__Task brief__. Reproduce all the entries, matching the original word for word.
.....
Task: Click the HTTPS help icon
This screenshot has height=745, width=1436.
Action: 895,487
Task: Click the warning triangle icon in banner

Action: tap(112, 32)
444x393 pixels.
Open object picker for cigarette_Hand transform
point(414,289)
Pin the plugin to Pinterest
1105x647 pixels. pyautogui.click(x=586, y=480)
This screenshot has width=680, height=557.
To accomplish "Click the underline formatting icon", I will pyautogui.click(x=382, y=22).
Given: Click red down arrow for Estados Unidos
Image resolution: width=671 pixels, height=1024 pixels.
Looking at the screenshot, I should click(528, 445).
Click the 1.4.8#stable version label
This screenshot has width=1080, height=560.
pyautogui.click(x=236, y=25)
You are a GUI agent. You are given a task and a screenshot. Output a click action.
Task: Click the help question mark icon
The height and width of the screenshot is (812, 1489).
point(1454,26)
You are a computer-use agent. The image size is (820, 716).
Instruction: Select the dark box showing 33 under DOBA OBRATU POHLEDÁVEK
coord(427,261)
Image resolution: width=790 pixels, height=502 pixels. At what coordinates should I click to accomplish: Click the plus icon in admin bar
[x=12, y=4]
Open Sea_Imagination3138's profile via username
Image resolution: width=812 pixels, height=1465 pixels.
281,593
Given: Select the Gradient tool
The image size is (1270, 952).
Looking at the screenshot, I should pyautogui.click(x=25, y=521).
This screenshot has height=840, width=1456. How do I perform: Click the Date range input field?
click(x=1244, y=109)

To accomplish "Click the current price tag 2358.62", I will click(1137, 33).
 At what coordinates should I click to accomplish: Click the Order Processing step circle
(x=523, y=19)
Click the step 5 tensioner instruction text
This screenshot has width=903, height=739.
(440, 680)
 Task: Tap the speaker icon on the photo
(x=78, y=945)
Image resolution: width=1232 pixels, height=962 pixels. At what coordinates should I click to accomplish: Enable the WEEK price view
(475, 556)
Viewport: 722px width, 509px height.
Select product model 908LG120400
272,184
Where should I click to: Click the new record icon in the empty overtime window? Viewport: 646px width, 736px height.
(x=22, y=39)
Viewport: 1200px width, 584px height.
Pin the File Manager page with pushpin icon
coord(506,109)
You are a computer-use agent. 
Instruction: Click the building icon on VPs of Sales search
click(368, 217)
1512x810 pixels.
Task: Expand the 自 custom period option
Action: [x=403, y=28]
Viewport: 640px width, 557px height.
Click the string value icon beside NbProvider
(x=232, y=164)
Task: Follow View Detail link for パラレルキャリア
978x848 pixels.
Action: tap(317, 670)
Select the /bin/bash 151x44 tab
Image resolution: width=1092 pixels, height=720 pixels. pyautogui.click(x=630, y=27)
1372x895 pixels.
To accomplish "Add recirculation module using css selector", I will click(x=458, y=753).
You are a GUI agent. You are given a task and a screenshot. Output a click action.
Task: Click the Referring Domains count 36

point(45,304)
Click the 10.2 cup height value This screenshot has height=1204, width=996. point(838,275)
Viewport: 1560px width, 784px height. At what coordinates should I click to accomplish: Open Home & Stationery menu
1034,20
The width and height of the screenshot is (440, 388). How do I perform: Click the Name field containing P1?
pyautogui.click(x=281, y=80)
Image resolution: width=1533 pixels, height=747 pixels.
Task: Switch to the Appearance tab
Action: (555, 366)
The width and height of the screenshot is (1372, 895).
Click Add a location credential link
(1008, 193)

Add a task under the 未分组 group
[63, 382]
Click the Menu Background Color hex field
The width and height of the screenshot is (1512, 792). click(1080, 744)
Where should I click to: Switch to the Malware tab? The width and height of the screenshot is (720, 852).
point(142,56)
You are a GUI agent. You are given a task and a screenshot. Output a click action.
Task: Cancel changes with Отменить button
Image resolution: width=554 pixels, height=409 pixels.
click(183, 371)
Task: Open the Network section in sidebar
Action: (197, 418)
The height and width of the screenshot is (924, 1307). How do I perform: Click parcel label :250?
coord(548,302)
.....
__Result for this exercise__.
Task: Click the HTTPS help icon
This screenshot has height=745, width=1436.
Action: 895,487
Task: Click the warning triangle icon in banner

Action: tap(112, 32)
444x393 pixels.
Open object picker for cigarette_Hand transform
point(414,289)
Pin the plugin to Pinterest
1105x647 pixels. pyautogui.click(x=586, y=480)
This screenshot has width=680, height=557.
To accomplish "Click the underline formatting icon", I will pyautogui.click(x=382, y=22).
Given: Click red down arrow for Estados Unidos
Image resolution: width=671 pixels, height=1024 pixels.
Looking at the screenshot, I should click(528, 445).
Click the 1.4.8#stable version label
This screenshot has width=1080, height=560.
pyautogui.click(x=236, y=25)
You are a GUI agent. You are given a task and a screenshot. Output a click action.
Task: Click the help question mark icon
The height and width of the screenshot is (812, 1489).
point(1454,26)
You are a computer-use agent. The image size is (820, 716).
Instruction: Select the dark box showing 33 under DOBA OBRATU POHLEDÁVEK
coord(427,261)
Image resolution: width=790 pixels, height=502 pixels. At what coordinates should I click to accomplish: Click the plus icon in admin bar
[x=12, y=4]
Open Sea_Imagination3138's profile via username
Image resolution: width=812 pixels, height=1465 pixels.
281,593
Given: Select the Gradient tool
The image size is (1270, 952).
Looking at the screenshot, I should pyautogui.click(x=25, y=521).
This screenshot has height=840, width=1456. How do I perform: Click the Date range input field?
click(x=1244, y=109)

To accomplish "Click the current price tag 2358.62", I will click(1137, 33).
 At what coordinates should I click to accomplish: Click the Order Processing step circle
(x=523, y=19)
Click the step 5 tensioner instruction text
This screenshot has width=903, height=739.
(440, 680)
 Task: Tap the speaker icon on the photo
(x=78, y=945)
Image resolution: width=1232 pixels, height=962 pixels. At what coordinates should I click to accomplish: Enable the WEEK price view
(475, 556)
Viewport: 722px width, 509px height.
Select product model 908LG120400
272,184
Where should I click to: Click the new record icon in the empty overtime window? Viewport: 646px width, 736px height.
(x=22, y=39)
Viewport: 1200px width, 584px height.
Pin the File Manager page with pushpin icon
coord(506,109)
You are a computer-use agent. 
Instruction: Click the building icon on VPs of Sales search
click(368, 217)
1512x810 pixels.
Task: Expand the 自 custom period option
Action: [x=403, y=28]
Viewport: 640px width, 557px height.
Click the string value icon beside NbProvider
(x=232, y=164)
Task: Follow View Detail link for パラレルキャリア
978x848 pixels.
Action: tap(317, 670)
Select the /bin/bash 151x44 tab
Image resolution: width=1092 pixels, height=720 pixels. pyautogui.click(x=630, y=27)
1372x895 pixels.
To accomplish "Add recirculation module using css selector", I will click(x=458, y=753).
You are a GUI agent. You are given a task and a screenshot. Output a click action.
Task: Click the Referring Domains count 36

point(45,304)
Click the 10.2 cup height value This screenshot has height=1204, width=996. point(838,275)
Viewport: 1560px width, 784px height. At what coordinates should I click to accomplish: Open Home & Stationery menu
1034,20
The width and height of the screenshot is (440, 388). How do I perform: Click the Name field containing P1?
pyautogui.click(x=281, y=80)
Image resolution: width=1533 pixels, height=747 pixels.
Task: Switch to the Appearance tab
Action: (555, 366)
The width and height of the screenshot is (1372, 895).
Click Add a location credential link
(1008, 193)

Add a task under the 未分组 group
[63, 382]
Click the Menu Background Color hex field
The width and height of the screenshot is (1512, 792). click(1080, 744)
Where should I click to: Switch to the Malware tab? The width and height of the screenshot is (720, 852).
point(142,56)
You are a GUI agent. You are given a task and a screenshot. Output a click action.
Task: Cancel changes with Отменить button
Image resolution: width=554 pixels, height=409 pixels.
click(183, 371)
Task: Open the Network section in sidebar
Action: (197, 418)
The height and width of the screenshot is (924, 1307). How do I perform: Click parcel label :250?
coord(548,302)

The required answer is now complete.